Chiesto rinvio a giudizio per Sulsenti e la sua giunta

Davanti al giudice si dovrà presentare anche lo stesso progettista che si assicurò l’appalto dei lavori, Corrado Calvo

Il progettista per la realizzazione delle cosiddette «opere di difesa costiera» sarebbe stato individuato dal comune di Pozzallo in maniera illegittima. La scelta sarebbe stata effettuata in base al colore politico, rispetto al curriculum vitae, danneggiando così gli altri 59 professionisti che aspiravano all’appalto dei lavori.

E’ quanto ipotizzato dal procuratore Francesco Puleio, che ha chiesto il rinvio a giudizio di dieci imputati, tra cui il sindaco di Pozzallo Giuseppe Sulsenti, per tentato abuso d’ufficio in concorso. Oltre al già citato primo cittadino, dovranno comparire dinanzi al giudice il prossimo 7 luglio il vice sindaco ed assessore Attilio Sigona e gli altri componenti della giunta Giuseppe Amore, Angelo Avveduto, Luca Ballatore, Vincenzo Ruta e Salvatore Ucciardo. La richiesta di rinvio a giudizio ha interessato anche il dirigente dell’ufficio tecnico Giovanni Gambuzza e il dipendente dello stesso ufficio Giorgio Morana.

Davanti al giudice si dovrà presentare anche lo stesso progettista che si assicurò l’appalto dei lavori, Corrado Calvo, che, secondo l’accusa, avrebbe istigato gli altri imputati a procurargli l’ingiusto vantaggio rispetto agli altri concorrenti. Da quanto emerso dalle indagini, il progettista apparteneva allo stesso partito politico del primo cittadino, vale a dire il Movimento per l’autonomia. Un particolare, che, secondo il procuratore, avrebbe influito nella scelta del progettista affidatario dei lavori, al quale sarebbe stato procurato un ingiusto vantaggio patrimoniale derivante dall’illegittimo affidamento dei lavori.

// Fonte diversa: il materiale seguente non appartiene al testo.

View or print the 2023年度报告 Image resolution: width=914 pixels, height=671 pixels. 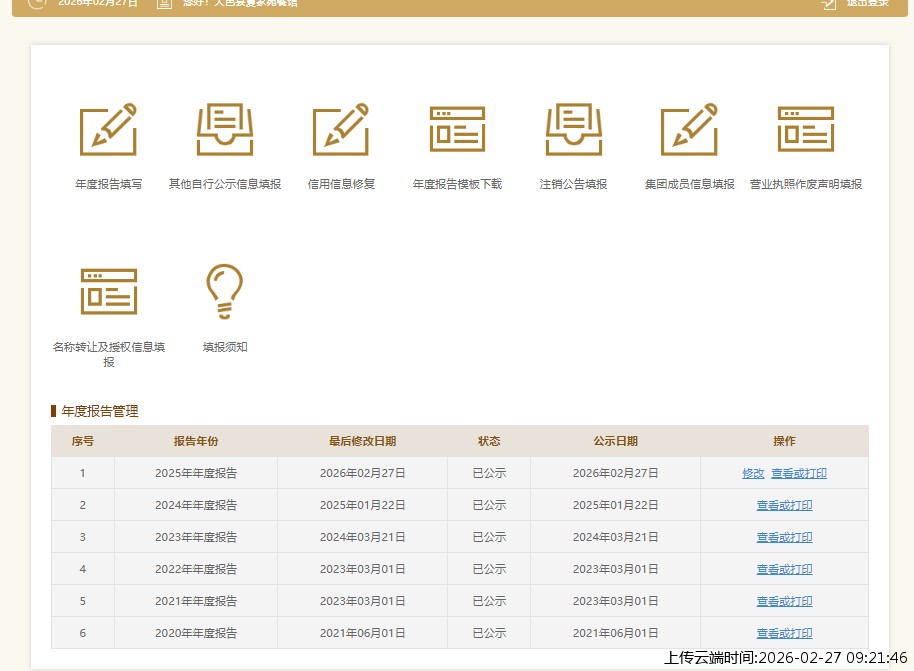784,537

Gambuzza e Morana avrebbero curato l’iter procedimentale inerente la progettazione esecutiva delle «opere di difesa costiera» per un importo complessivo di 109 mila 500 euro. Sulsenti e i suoi assessori avrebbero poi emesso la delibera 169, ritenuta illegittima, e resa immediatamente esecutiva, con la quale veniva approvato il disciplinare di incarico, lo schema di parcella e il relativo documento istruttorio.

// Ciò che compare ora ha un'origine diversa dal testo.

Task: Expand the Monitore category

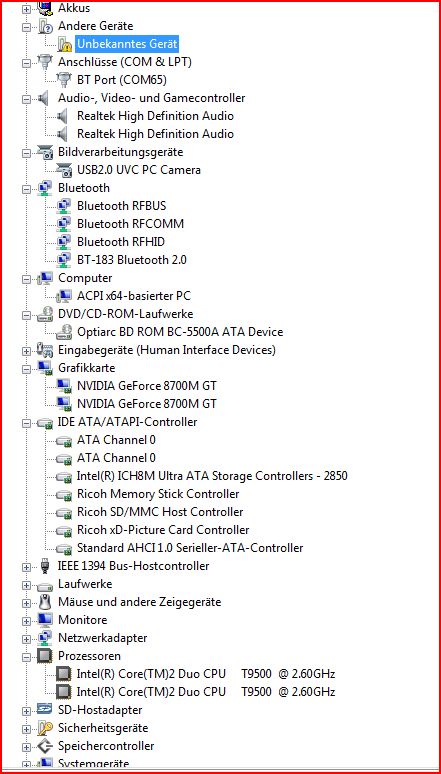Action: (x=26, y=621)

L’affido dei lavori a Calvo fu ufficialmente motivato con «la comprovata capacità ed esperienza professionale», che, evidentemente, era stata ritenuta più elevata rispetto ai curriculum vitae degli altri 59 tecnici. Secondo l’accusa, si sarebbe verificata la violazione del decreto legislativo 163 del 2006 del codice dei contratti pubblici sugli affidamenti di lavori, il cui importo complessivo non deve superare i 100 mila euro e per i quali l’ente è obbligato ad instaurare la procedura negoziata.

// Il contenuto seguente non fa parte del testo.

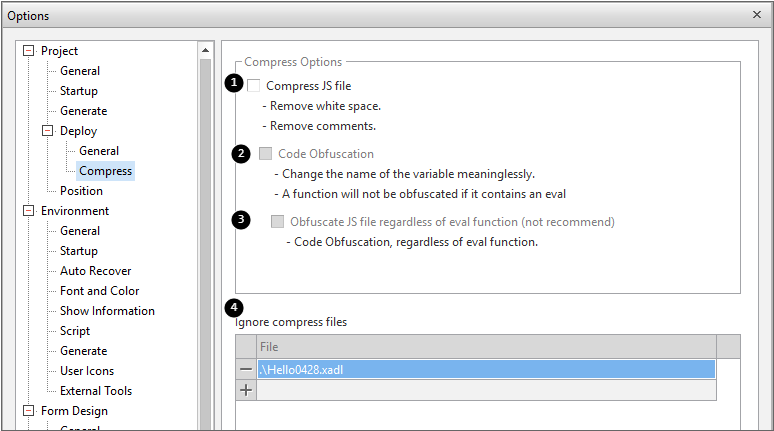Viewport: 774px width, 431px height.
Task: Select Compress under Deploy
Action: tap(105, 171)
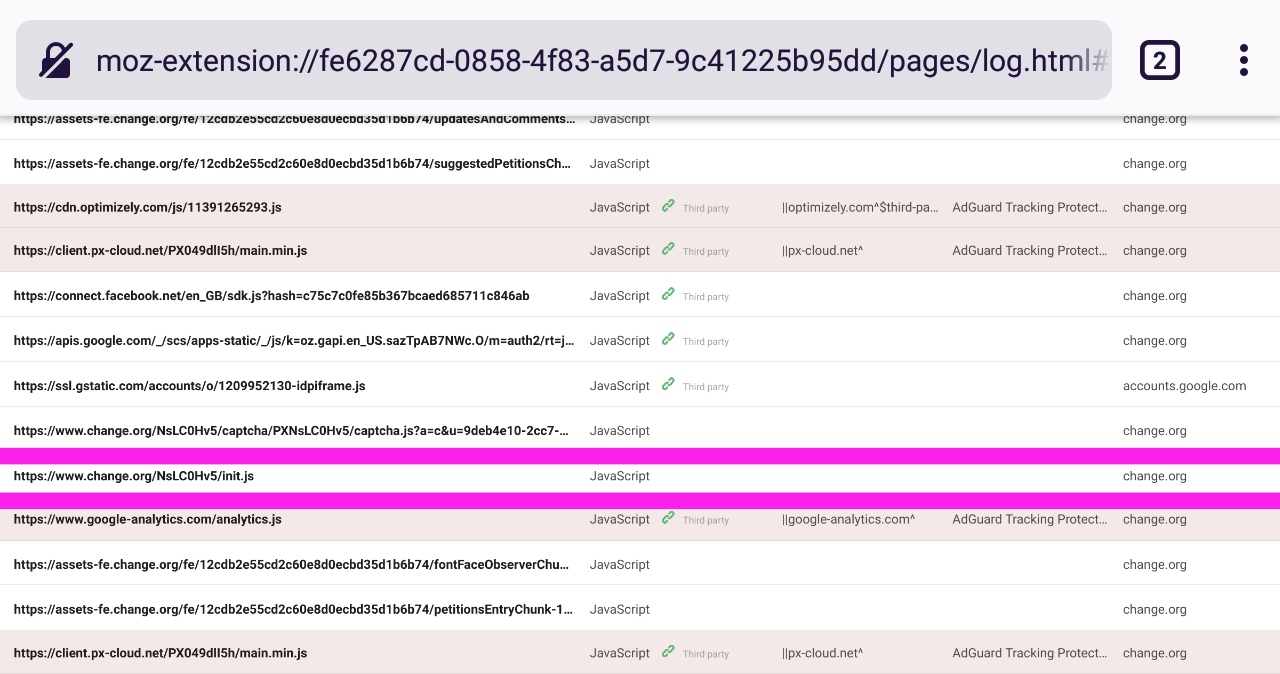Click the change.org domain on the analytics.js row

[1154, 519]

L’affidamento fiduciario, che si sarebbe registrato nel caso in oggetto, è consentito difatti per legge solo in relazione agli incarichi di studio, progettazione e direzione dei lavori ed accessori di collaudo d’importo non superiore ai 20 mila euro, come stabilito dall’assessorato regionale ai lavori pubblici con una direttiva. La consulta degli ordini degli ingegneri della Sicilia di Palermo, con una nota del novembre 2009, aveva evidenziato l’illegittimità della delibera municipale, per la violazione dei principi di parità di trattamento, proporzionalità, trasparenza e non discriminazione, determinandone la revoca in autotutela, intervenuta con una successiva delibera di giunta.